PASSAGE FOURNI
Comment méditer ?

par le Sakyong Mipham Rinpoché

L’esprit non entraîné ressemble à un cheval sauvage. Il s’enfuit au loin quand on essaye de le découvrir, s’effarouche quand on essaye de l’approcher. Si on trouve un moyen de le monter, il prend le mors aux dents et finalement nous désarçonne et nous envoie directement rouler dans la boue. Il y a un potentiel de communication et de relation entre le cheval et le cavalier, entre l’esprit et le soi, mais le cheval a besoin d’un entraînement pour devenir un participant volontaire à cette relation.

On entraîne son esprit à l’aide de la pratique de shamatha, qui est la forme la plus simple de méditation assise. Shamatha est un mot sanskrit qui signifie « demeurer en paix. » Comme tous les types de méditation, celle-ci repose sur deux principes fondamentaux, qu’on appelle en tibétain ngotro et gom. Ngotro signifie « être présenté » à l’objet de méditation, alors que gom veut dire « devenir familier. » Dans la pratique de shamatha, on est présenté au simple acte de respirer et on en devient familier. C’est notre objet de concentration, le lieu vers lequel on revient sans cesse lorsque l’esprit s’est échappé et qu’on se retrouve cramponné au cou du cheval, espérant qu’on ne va pas se retrouver trop loin de la maison.

Pourquoi pratiquer Shamatha ?

La méditation est fondée sur la prémisse que l’état naturel de l’esprit est calme et clair. Cela nous fournit un moyen d’entraîner notre esprit pour l’installer dans cet état. Notre première raison de méditer pourrait être qu’on souhaite un peu se libérer de notre esprit agité. On souhaite découvrir la bonté fondamentale de notre esprit naturel.

Pour y parvenir, il faut d’abord ralentir et faire l’expérience de notre esprit tel qu’il est. Au cours de ce processus, on découvre comment notre esprit fonctionne. On voit que, quel que soit le lieu dans lequel notre esprit se trouve – en colère, désir, jalousie ou en paix – c’est également le lieu où on se trouve. On commence à comprendre qu’on a le choix en la matière : on n’a pas de raison d’agir suivant la fantaisie de chaque pensée. On peut demeurer paisible. La méditation est un moyen de ralentir et de découvrir comment notre esprit fonctionne.

Un esprit non-entraîné est faible et rigide. Il vit dans une zone de confort. Lorsque les frontières de cette zone sont menacées, il réagit en se rigidifiant encore plus. Par contraste, un esprit entraîné est fort, souple et malléable. Du fait qu’il est capable de s’étendre au-delà de ces sensations de confort, il réagit de manière adaptée et non mécaniquement aux défis. Grâce à shamatha on peut entraîner notre esprit à être souple et en harmonie avec ce qui se passe maintenant. On peut utiliser cet esprit docile dans tous les aspects de notre vie, y compris notre gagne-pain, nos relations sociales et notre chemin spirituel. Une autre raison de méditer est donc de développer un esprit fort et souple qu’on peut mettre au travail.

INFORMATIONS AFFICHÉES
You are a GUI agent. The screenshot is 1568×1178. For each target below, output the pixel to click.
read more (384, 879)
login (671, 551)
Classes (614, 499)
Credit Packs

CONSIGNE
Poursuivez le texte sur la méditation shamatha à partir de sa dernière phrase.

RÉSULTAT CI-DESSOUS
Il est facile d’associer la méditation avec la spiritualité, car lorsqu’on fait l’expérience d’un moment paisible, cela semble tellement prodigieux. Notre esprit n’est plus à la dérive, pensant à des millions de choses. Le soleil se lève ou une brise légère nous caresse; soudain on perçoit cette brise et on est complètement en harmonie. On se dit : « C’est une vraie expérience spirituelle ! C’est une expérience religieuse ! Ça vaut au moins un poème ou une lettre à la maison. » Pourtant l’unique chose qui se passe est que pour un moment on est en harmonie avec notre esprit. Notre esprit est présent et harmonieux. Auparavant, on était tellement affairé et confus qu’on n’avait même pas remarqué la brise. Notre esprit ne pouvait même pas rester en place suffisamment longtemps pour voir le soleil se lever, ce qui prend deux minutes et demie. Maintenant on peut le garder suffisamment longtemps au même endroit pour prendre connaissance de ce qui nous entoure et l’apprécier. Maintenant on est vraiment ici. Ceci n’a rien à voir avec la religion ou un chemin spirituel. Cela a tout bonnement à voir avec le simple fait d’être humain.

Se préparer à la pratique

Le principe de base de la méditation shamatha est « ni trop tendu, ni trop relâché. » Ceci est vrai pour tous les aspects de la pratique : trouver l’environnement adéquat, préparer son corps et son esprit à la méditation, maintenir sa posture, remarquer les pensées et les émotions ainsi que ramener son esprit sur sa respiration. Les instructions sont très claires et on devrait les suivre le plus précisément possible. La douceur est aussi de la partie, sinon la méditation devient un moyen de se mesurer à un idéal inatteignable. Il est important de ne pas s’attendre à la perfection ou de rester accroché aux plus petits points de détail de l’instruction. La pratique demande un effort régulier qui peut aussi être joyeux.

Une des choses les plus simples à réaliser est de créer un bon environnement pour pratiquer; un endroit qui est confortable, tranquille et propre. Un coin de votre chambre qui vous stimule où vous êtes à l’aise et où il y a de l’espace est un bon endroit. Ça ne sert à rien de vous prendre au piège d’une chasse à l’endroit parfait pour méditer. Des citadins voudront aller méditer en paix à la montagne et s’apercevront que les criquets et les oiseaux ne peuvent pas la fermer !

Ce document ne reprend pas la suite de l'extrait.